すると液体が付着した死体の表皮が焼けただれたようになっていく。
(なんか酸っぱい匂いがするー……)
(強力な酸っすか……当たったらただじゃすまないっすね……《大鎌鼬》!)
「ギチュチュチュ!」
「ギシシシシィィィィ!」
上空からドラッヘが大鎌鼬で巨大鋏角の蟲とサソリに酷似した蟲を攻撃するが、二匹共大鎌鼬を難なく回避した。
(くそっ、素早いっすね……遠距離攻撃は対して効果なし、だからと言って近接じゃこっちに不利すぎるっす……そう言えばもう一匹は?)
ドラッヘが周囲を確認すると、二匹の背後に、ゆっくりと移動している鎌状の触肢をもつ偏平な体の蟲の姿が見えた。

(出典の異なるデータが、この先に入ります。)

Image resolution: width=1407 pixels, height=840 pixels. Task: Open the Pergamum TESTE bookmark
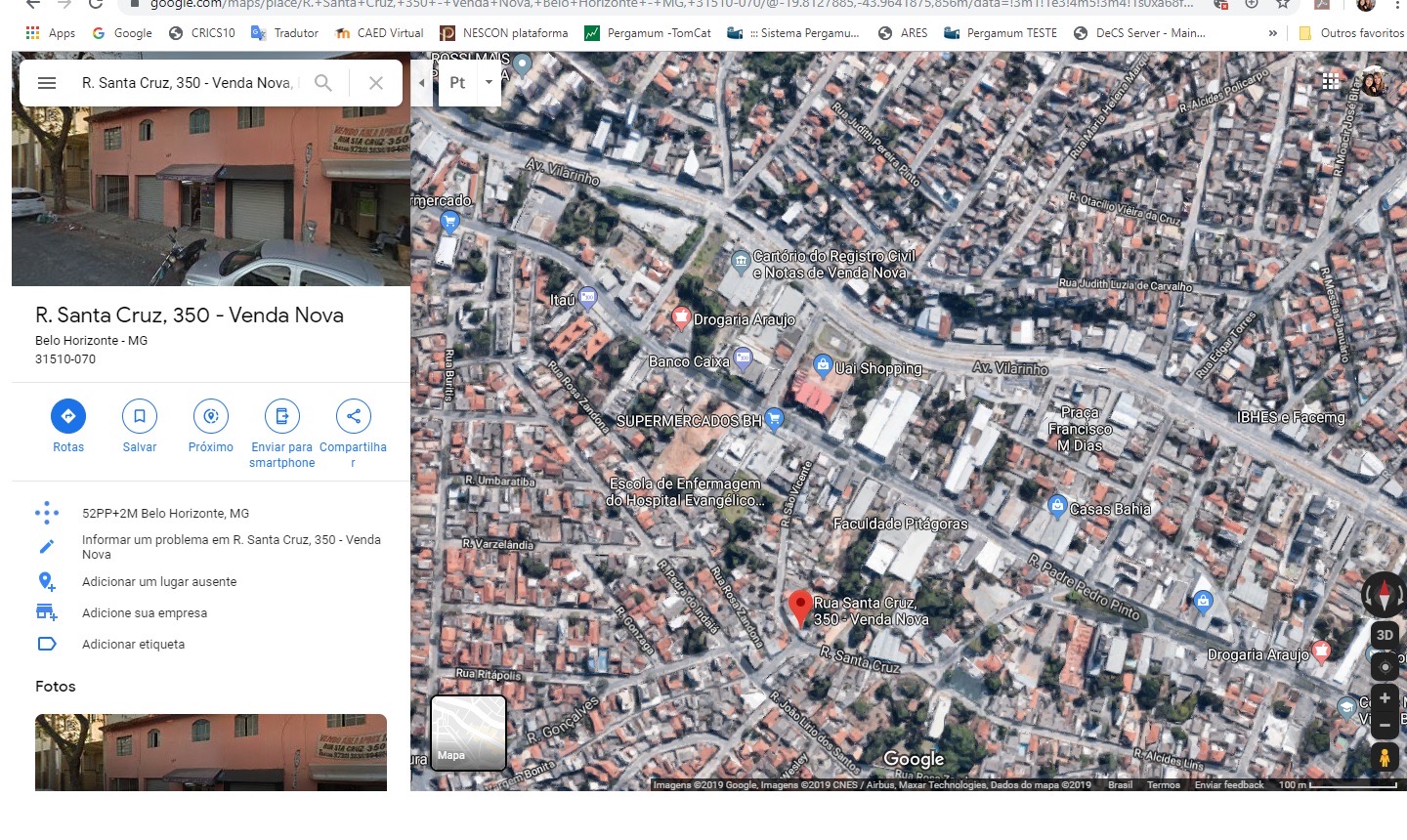[1001, 33]
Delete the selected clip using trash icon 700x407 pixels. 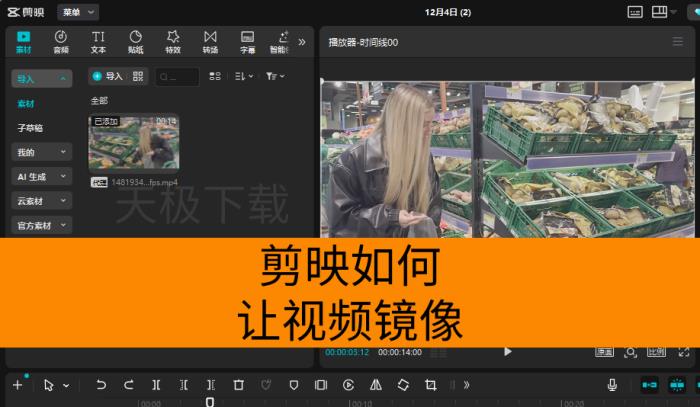238,385
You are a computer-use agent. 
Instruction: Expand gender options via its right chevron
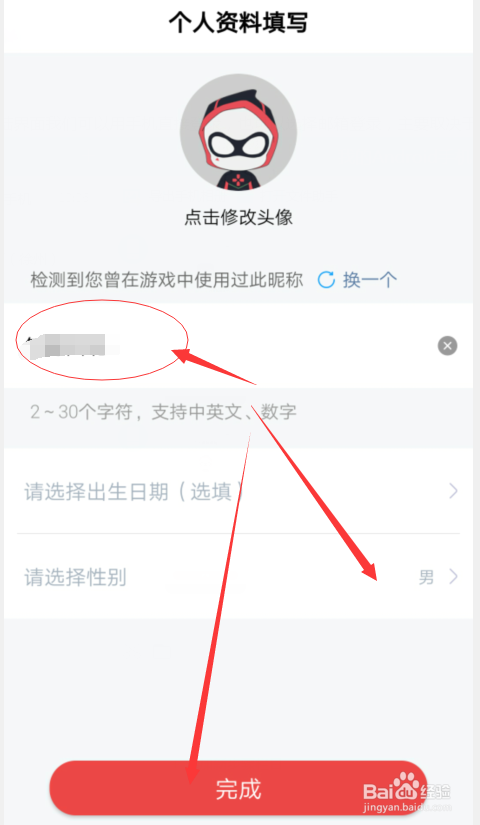coord(453,577)
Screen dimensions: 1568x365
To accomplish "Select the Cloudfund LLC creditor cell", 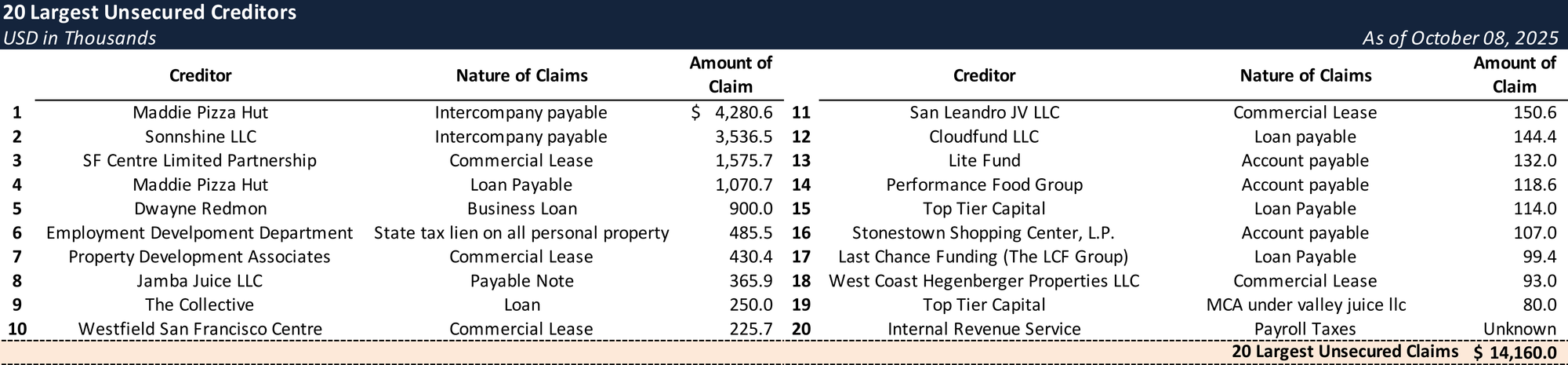I will click(x=984, y=137).
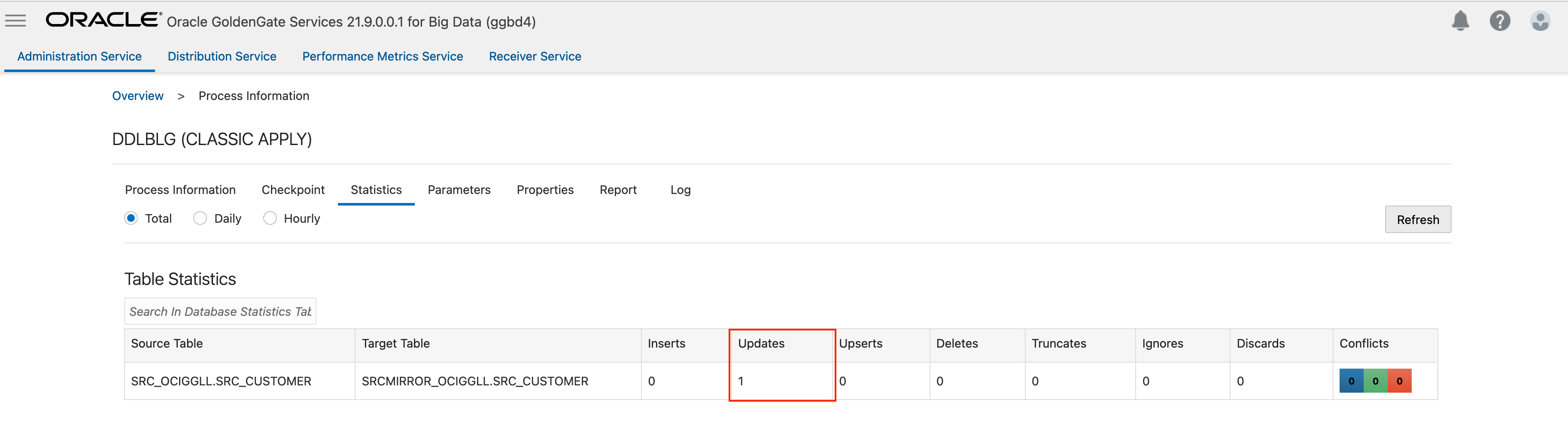This screenshot has height=442, width=1568.
Task: Click the Oracle logo
Action: coord(103,20)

(ああいう鈍そうな奴に限って一番ヤバいんすよね……まぁ今はこいつらに集中っす!)
(わかったー!)
スティンガー達が巨大鋏角の蟲とサソリに酷似した蟲と戦ってる中、フェネとディオスの戦いも激化していた。
「はぁっ!」
ディオスが針でフェネの目を狙うが、フェネは身体を捻らせて針を回避する!
その隙を狙ってディオスが跳躍、フェネの顔面目掛けてハイキック!
「ギャッ……ハアアアアアアアアアッ!」
「ぐはぁっ!?」
―を喰らいながらもフェネはディオスの腹部に蹴りを喰らわせた!
後方に吹き飛んだディオスは空中で態勢を整え着地する。
「鎧越しでこの威力か……ぐふっ!」
ディオスは吐血しながら、左手に短剣を持った。
「ウオオオオオオオオオ!!」
「……魔人王様のために、貴様を倒す!」
両者は再び激突! しようとしたその瞬間、フェネの背後から三又槍が飛んで来る!
「ッ!」
フェネは背後からの攻撃に気付き、右に跳んで槍を回避する。
「ビャハハハハハハハハハハ、良いね良いねぇ! 楽しそうだなぁ!」
槍が宙に浮き、ビャハの元へ戻る。
「ビャハ、今度は何のつもりだ!」
「なぁに、ペット達を遊ばせるだけのつもりだったんだが、お前らの戦いを見てたらうずうずしてきてよぉ……コイツは俺に譲れ、その間にお前はあの石を手に入れて来いよ」
「……分かった、ここは任せるぞ」
ディオスが廃墟に向かう。
「イカセナイッテイッテル!」
「おっと、お前の相手は俺だ!」
ビャハが槍をフェネに投合した!
「クッ!」
フェネが再び槍を回避、そしてまたビャハの手へと戻る。